Today, the U.S. Food and Drug Administration is providing an at-a-glance summary of news from around the agency:

• Today, the FDA issued a notice in the Federal Register with its determination that 35 food contact notifications (FCNs) related to per- and polyfluoroalkyl substances (PFAS) are no longer effective. The agency has determined that the uses of these 35 FCNs have been abandoned because the manufacturers or suppliers have ceased production, supply, or use of the food contact substances. The 35 FCNs had previously authorized food contact substances used for grease-proofing coatings applied to paper and paperboard packaging to prevent leaking of oil and water. 
• On Thursday, the FDA issued a safety alert for restaurants, retailers, and consumers in Oregon and Washington. The alert advises against consuming, selling, or serving shellstock oysters harvested from December 2 to December 17, 2024, by Ruco’s Shellfish (WA-1995-SS) from a specific area of Hammersley Inlet, Washington. This advisory is in response to a recall initiated by Washington State, following a norovirus outbreak associated with these oysters.  
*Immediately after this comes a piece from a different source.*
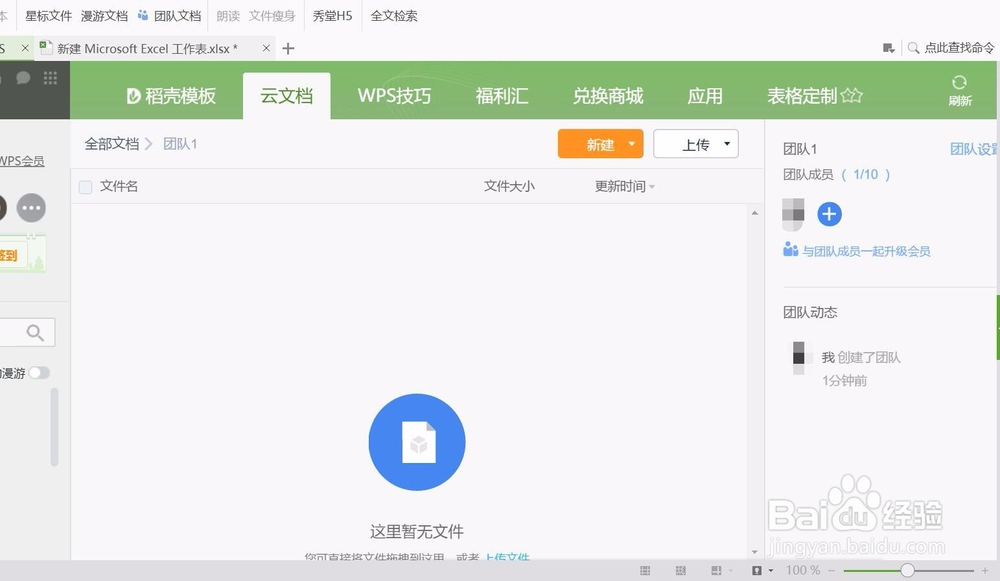Click the blue plus icon to add team member
The image size is (1000, 581).
pos(830,214)
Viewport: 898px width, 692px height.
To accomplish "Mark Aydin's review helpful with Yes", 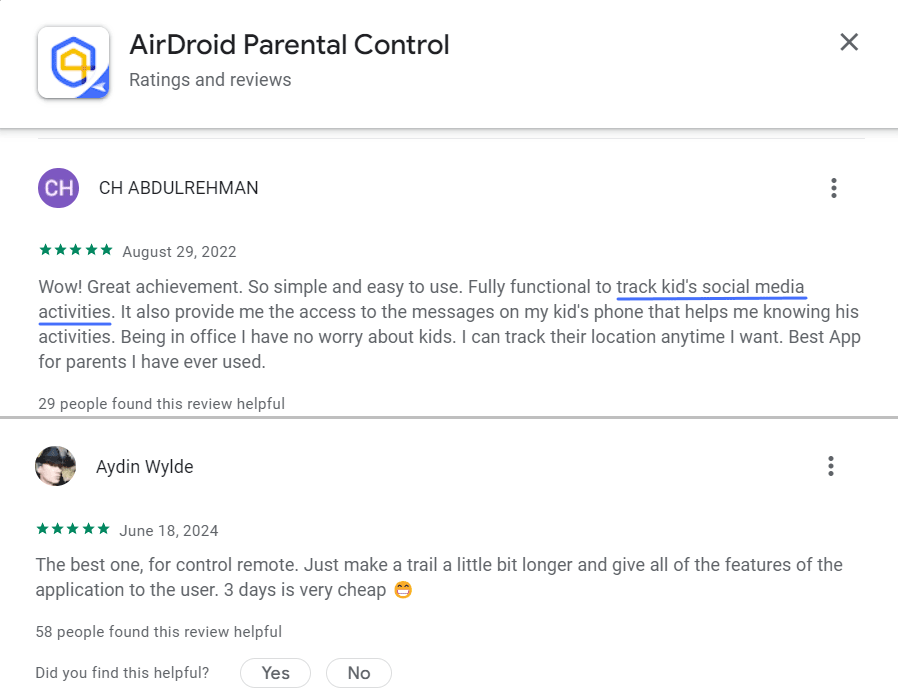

• On Tuesday, the FDA issued the latest medical device early alert for solution sets, fluid delivery sets, and single use blood circuits. These early alerts are part of the Center for Devices and Radiological Health’s communications pilot to enhance the medical device recall program. The pilot aims to increase transparency and minimize the time between the FDA’s initial awareness and public communication of potentially high-risk medical device removals or corrections and provide more timely communication to consumers and health care providers.  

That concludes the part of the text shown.